Sisolak’s 2020 haul, reported to the secretary of state Wednesday, is roughly 50 percent more than the $1.6 million he raised through 2019, though it remains a far cry from the more-than $11.3 million he raised during his contentious bid to win the seat in 2018.
Sisolak’s fundraising report comes amid national unrest related to the 2020 election and follows several failed recall efforts attempting to oust the governor that came after a number of restrictions were put in place in the earliest days of the pandemic. The report also arrives as the 2021 legislative session approaches and with it, a budget crisis stemming from economic damage caused by coronavirus shutdowns.
Though many of the individual contributions made to the governor’s campaign came in small dollar amounts, the vast majority of Sisolak’s 2020 fundraising — $2,356,277 — came in the form of contributions greater than $100, with 124 contributors giving the governor the $10,000 maximum donation. Taken together, those largest contributions total more than half of all the money Sisolak raised last year at more than $1.2 million.
When accounting for other donations, including those totaling $5,000 (143 total), and $2,500 (52 total), the amount raised through top-dollar contributions alone increases to roughly $2.05 million.
Of the largest contributions of $10,000, nearly a quarter-million came solely from gaming companies, manufacturers or trade groups, including:
- $70,000 from companies or properties owned or operated by Station Casinos
- $50,000 from MGM Resorts International properties
- $50,000 from Marnell Gaming companies, properties or individuals (owner of the Nugget in Sparks)
- $30,000 from Las Vegas Sands properties or companies
- $20,000 from Meruelo Group companies or properties (owner of the Sahara in Las Vegas and Grand Sierra Resort in Reno)
- $20,000 from companies linked to sportsbook William Hill
- $10,000 from Golden Entertainment (owner of the Strat in Las Vegas)

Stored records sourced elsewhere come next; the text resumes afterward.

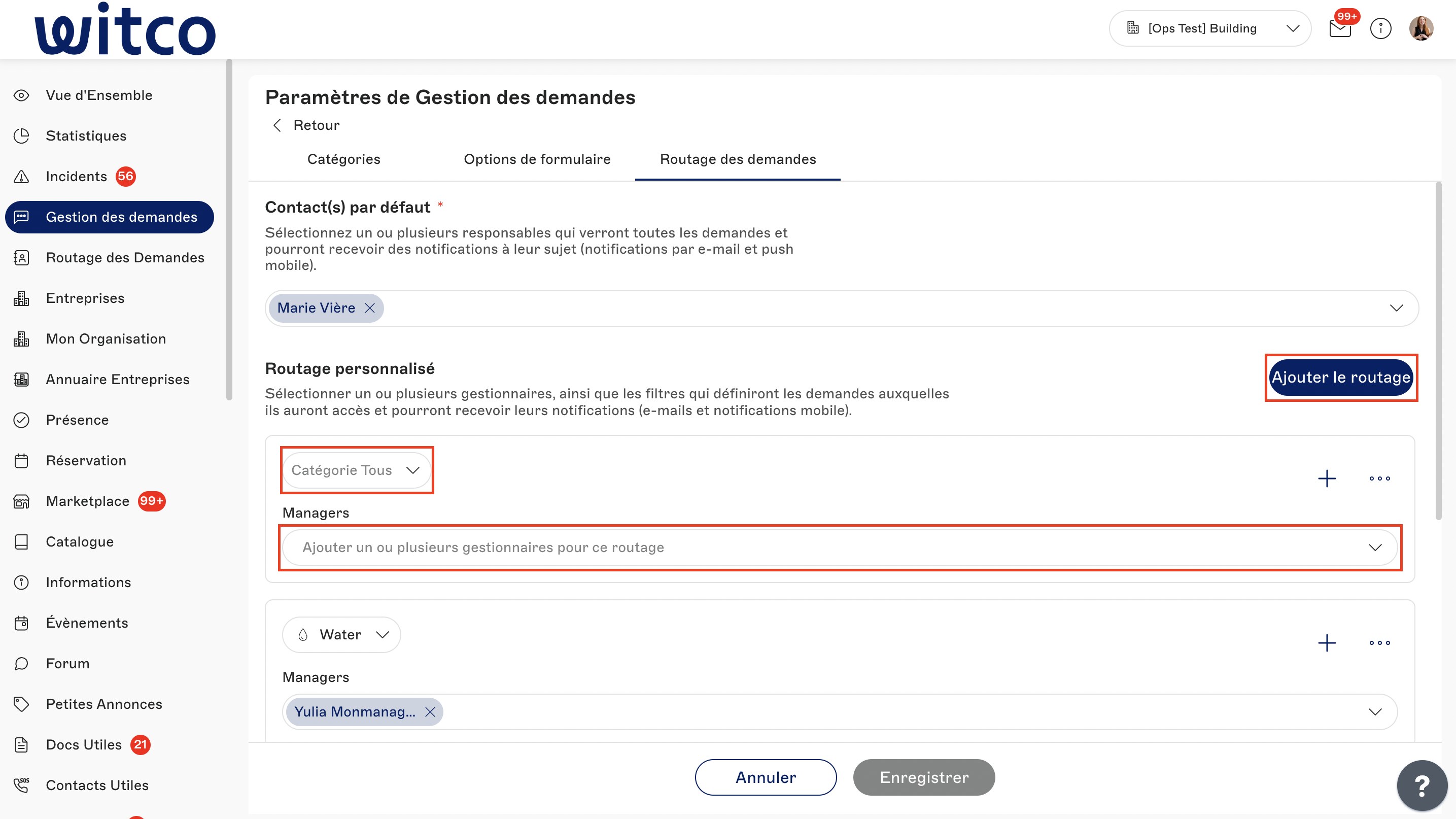Click the plus icon on Water routing
Screen dimensions: 1456x819
(1327, 642)
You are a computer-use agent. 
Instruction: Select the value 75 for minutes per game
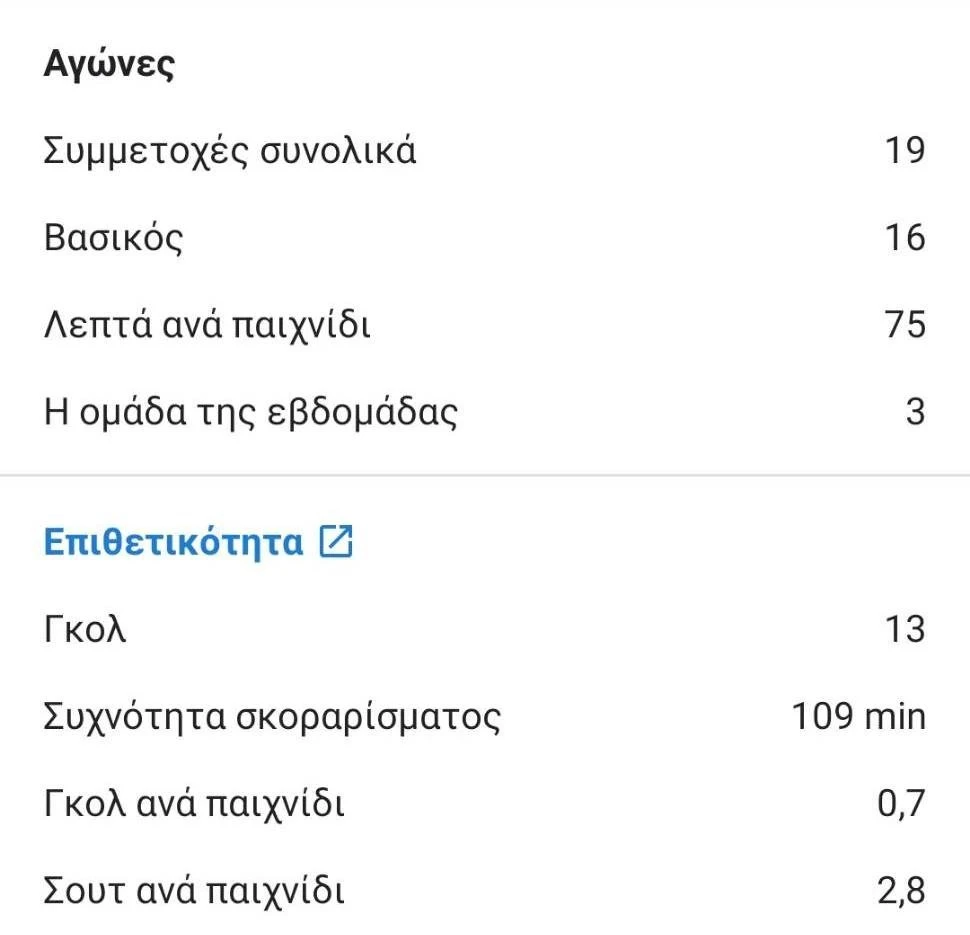coord(909,324)
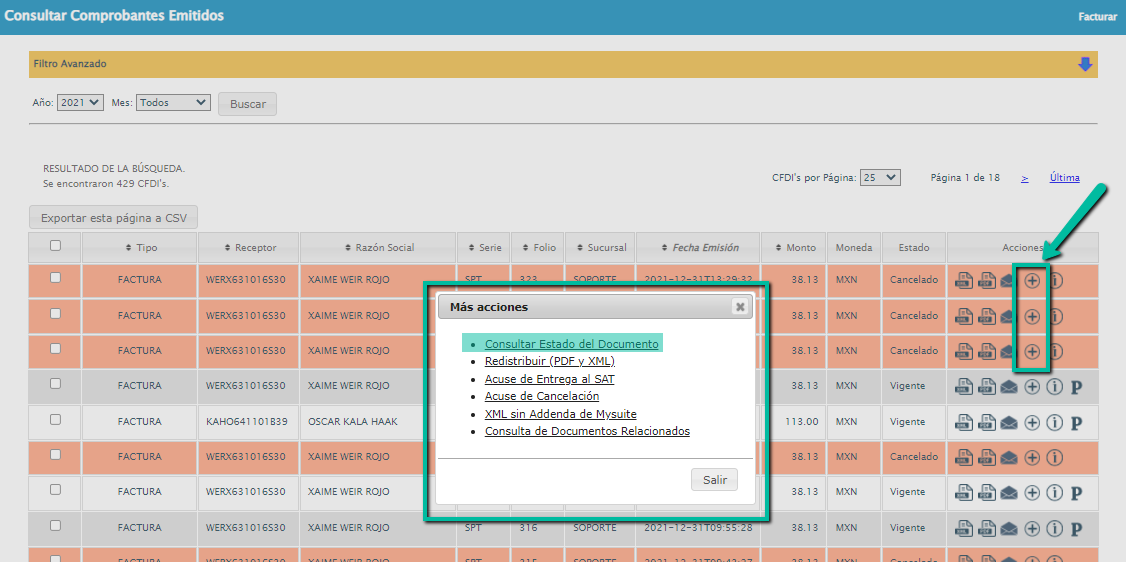Open the Mes month dropdown
The height and width of the screenshot is (562, 1126).
point(173,102)
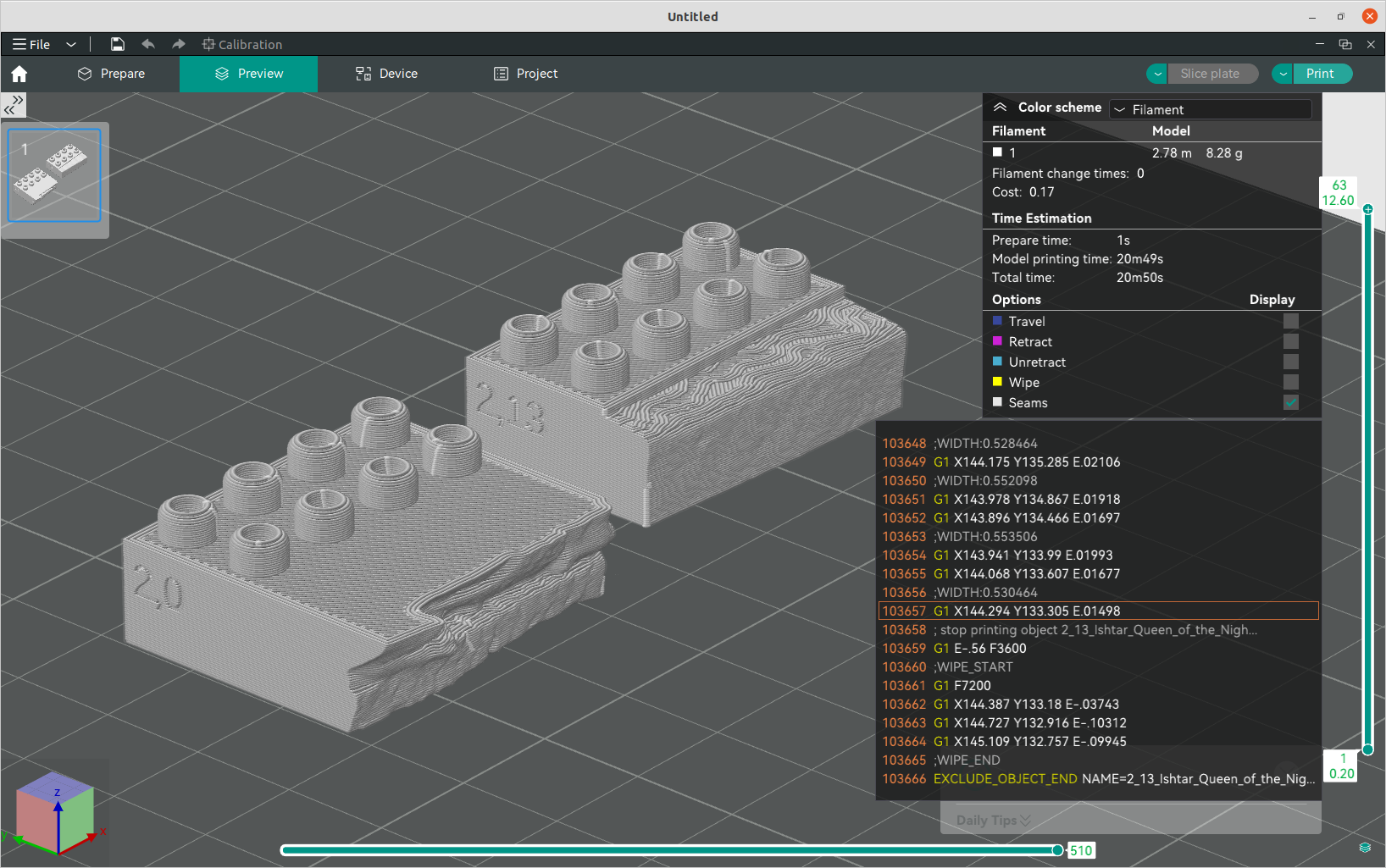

- $10,000 from the Association of Gaming Equipment Manufacturers
Together, the gaming industry formed the single largest industry bloc of the governor’s donors. However, these totals likely only represent part of the overall contributions made by gaming companies or individuals related to the industry, as it does not include contributions made by industry executives or related LLCs. That includes a number of esoterically named holding companies or development companies, which often contribute in smaller amounts.
Business-related donors otherwise formed the second largest share of Sisolak’s biggest contributors, contributing at least 26 maximum donations for a total of $260,000, while real estate and development related donors formed the third-largest bloc with 18 contributions totaling $180,000.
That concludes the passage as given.